Nous avons vu le Saint-Père le 18 mars, et j'ai eu le bonheur de le revoir le 8 avril. Il a accordé aux Agrégés qui ne pourraient pas faire leur adoration devant le Très Saint Sacrement exposé, de la faire devant le Tabernacle, avec les mêmes indulgences. Quelle faveur! Profitez-en bien maintenant. Moi, je ne l'ai pas encore manquée depuis la grâce reçue, cela encourage; on peut la diviser.
Lundi, on recommence le travail des Congrégations; nous tâcherons de faire hâter le nôtre, car le temps commence à me durer. Que nous donnera-t-on? Ce que Dieu voudra! parce que le Saint-Père ne peut que renvoyer à la Congrégation des Réguliers pour le décret.

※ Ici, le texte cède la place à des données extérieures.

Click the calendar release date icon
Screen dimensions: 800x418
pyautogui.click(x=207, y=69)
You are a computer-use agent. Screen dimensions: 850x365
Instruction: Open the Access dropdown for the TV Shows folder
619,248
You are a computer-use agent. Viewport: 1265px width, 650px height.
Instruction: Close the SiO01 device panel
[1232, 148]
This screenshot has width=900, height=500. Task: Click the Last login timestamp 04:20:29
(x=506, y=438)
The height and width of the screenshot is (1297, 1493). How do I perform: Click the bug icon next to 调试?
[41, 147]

Peut-être ne nous donnera-t-on qu'un décret encore laudatif: que Dieu en soit béni! Peut-être rien: qu'il soit encore plus béni!
Soyez bien obéissante, et vivez sans autre confession que les ordinaires.

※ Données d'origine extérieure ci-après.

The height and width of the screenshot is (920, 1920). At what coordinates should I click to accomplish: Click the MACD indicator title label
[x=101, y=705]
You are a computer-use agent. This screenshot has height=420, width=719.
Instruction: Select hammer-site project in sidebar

Humiliez-vous devant Dieu et devant vos soeurs quand c'est nécessaire, c'est votre absolution.
Allons, plus de fièvre! ni d'impatience contre vous.
Adieu, je vous bénis et toutes vos soeurs et filles.
Tout à vous en N.-S.
EYMARD.
Je ne vous dis rien de Mr Ménier. Hélas! cette nouvelle m'a bien affligé. Encore un qui n'était pas franc; mais, peut-on tromper le Maître!
Adveniat Regnum tuum.
Rome, 11 Avril 1863.
Madame,
J'ai une occasion pour France et je viens vous dire le Bonjour de Pâques, l'Alleluia de l'Ange et de Notre-Seigneur.
Il disait pour salut à ses Apôtres: Que la paix soit avec vous! Je vous la souhaite bien cette paix, bonne Dame, cette paix de confiance qui s'abandonne filialement à Dieu et se confie à sa bonté comme à sa miséricorde.
Cette paix de conscience qui repose dans l'humilité d'abord pour se supporter misérable, puis dans la simplicité de l'obéissance pour agir dans l'esprit de foi.
Rappelez-vous bien ce principe: Conscience troublée, conscience nulle pour vous; et allez en avant pour vos communions.
Ne donnez jamais de l'importance aux tentations; laissez-les tomber d'elles-mêmes par votre humilité à les supporter et par votre obéissance à les mépriser.
Aimez bien le Bon Dieu: voilà toute la loi, toute la vertu.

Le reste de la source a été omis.